Het bevoegd gezag kan de aanvraag via de behandelmodule van het omgevingsloket behandelen, maar is daartoe niet verplicht.
Het bevoegd gezag kan er ook voor kiezen de aanvraag te behandelen via het eigen digitale systeem in zijn backoffice. Na de
beslissing op de aanvraag vindt de archivering van de stukken in alle gevallen plaats in het eigen digitale systeem. Het omgevingsloket
bevat geen archieffunctie.
Op grond van artikel 7.6, derde lid, van de Wabo draagt de minister zorg voor de inrichting, instandhouding, werking en beveiliging
van het omgevingsloket. De minister zal er alles aan doen om het omgevingsloket draaiend te houden en te zorgen dat gegevens
niet zoekraken of verminkt worden. Deze inspanningsverplichting geldt gedurende de gehele periode dat de aanvraag of de melding
met daarbij behorende gegevens en bescheiden op het omgevingsloket staat.

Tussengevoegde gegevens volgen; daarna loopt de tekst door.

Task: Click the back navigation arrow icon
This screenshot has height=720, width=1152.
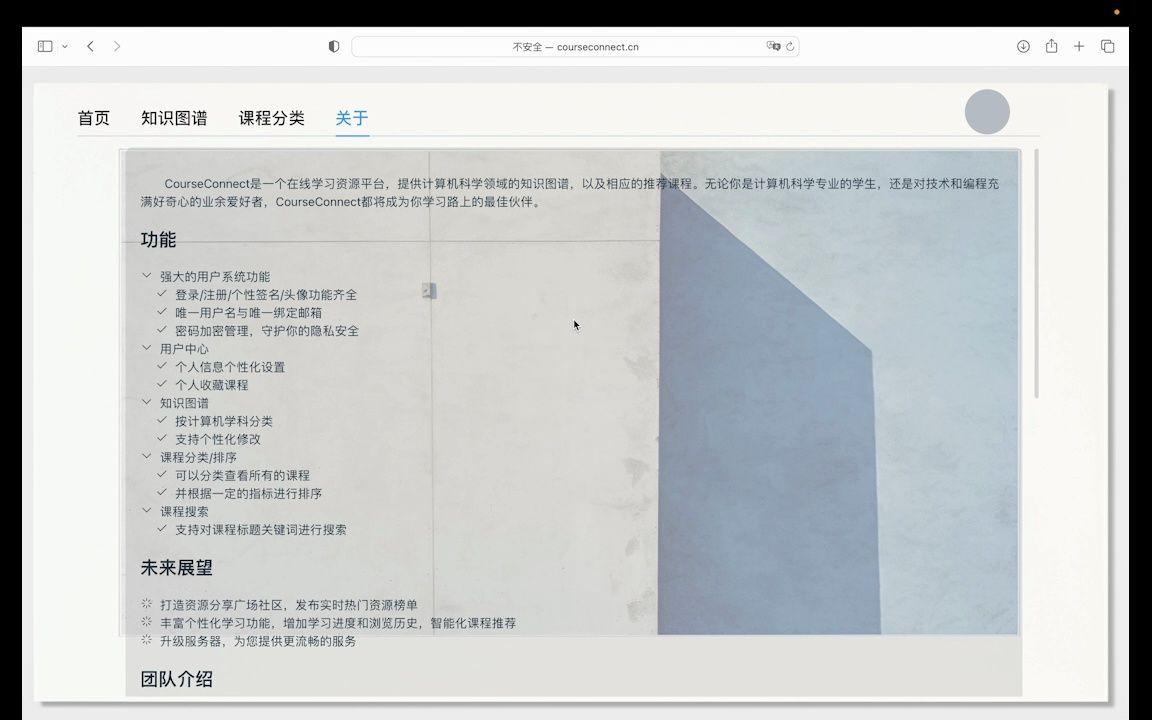Action: click(90, 46)
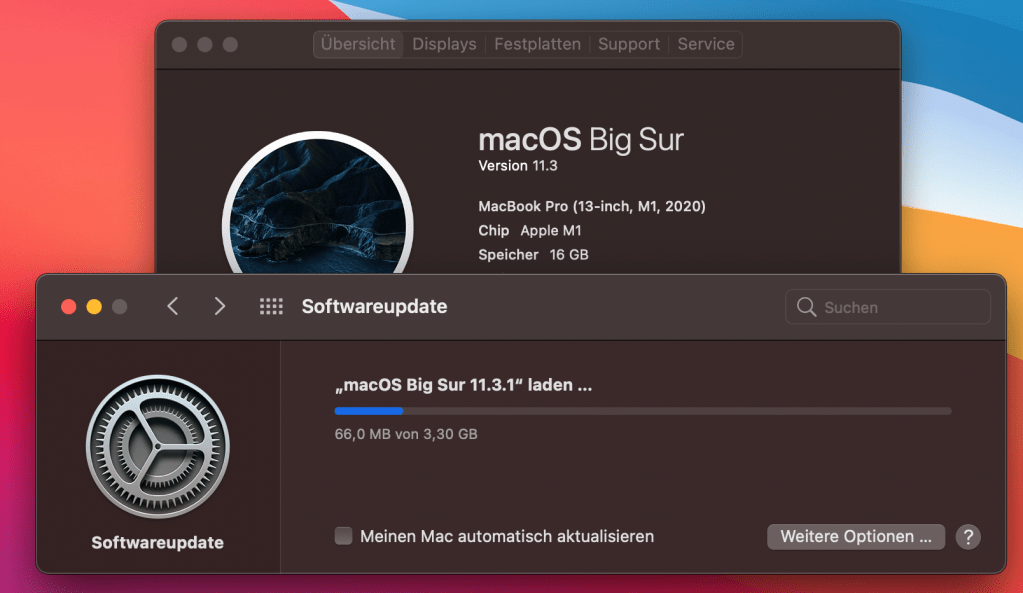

Het bevoegd gezag krijgt de beschikking over een eigen domein binnen het omgevingsloket en is verantwoordelijk voor het beheer
van de gegevens en bescheiden die bij een aanvraag om een omgevingsvergunning bij hem worden ingediend (artikel 1.2, derde
lid, Mor). Beheer van de gegevens in het omgevingsloket omvat in ieder geval de verlening en beperking van toegang tot die
gegevens met betrekking tot de aanvraag en de zorg voor archiefbescheiden. De zorgplicht van de minister betreft het in werking
houden van het omgevingsloket als zodanig.

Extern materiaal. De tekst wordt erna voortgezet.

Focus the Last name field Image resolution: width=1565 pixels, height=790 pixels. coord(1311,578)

In de onderhavige regeling, die is gebaseerd op artikel 4.3, vierde lid, van het Bor, zijn de verantwoordelijkheden van de
minister en van het bevoegd gezag voor de respectievelijke onderdelen van het omgevingsloket vastgelegd. Het is een regeling
die het kader voor de inrichting, instandhouding, werking en beveiliging van het omgevingsloket aangeeft. Een verdere gedetailleerde
uitwerking van de wederzijdse verplichtingen van de minister en het bevoegd gezag zal wat betreft de gemeenten en provincies
plaatsvinden in een Service Level Agreement. Deze zal voor het einde van 2010 door partijen worden geaccordeerd.

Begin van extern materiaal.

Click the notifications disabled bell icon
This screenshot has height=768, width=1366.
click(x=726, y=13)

De regeling heeft geen betrekking op de werking van de aan het omgevingsloket gerelateerde e-bouwstenen, zoals DigiD, e-herkenning
en berichtenbox, omdat die niet onder de bevoegdheid van de minister vallen. Er zullen wel afspraken met de betrokken partijen
worden gemaakt over de beschikbaarheid van deze functionaliteiten. De regeling bevat uitsluitend verplichtingen voor de minister
en het bevoegd gezag en heeft daarom geen gevolgen voor de administratieve lasten voor burgers of het bedrijfsleven.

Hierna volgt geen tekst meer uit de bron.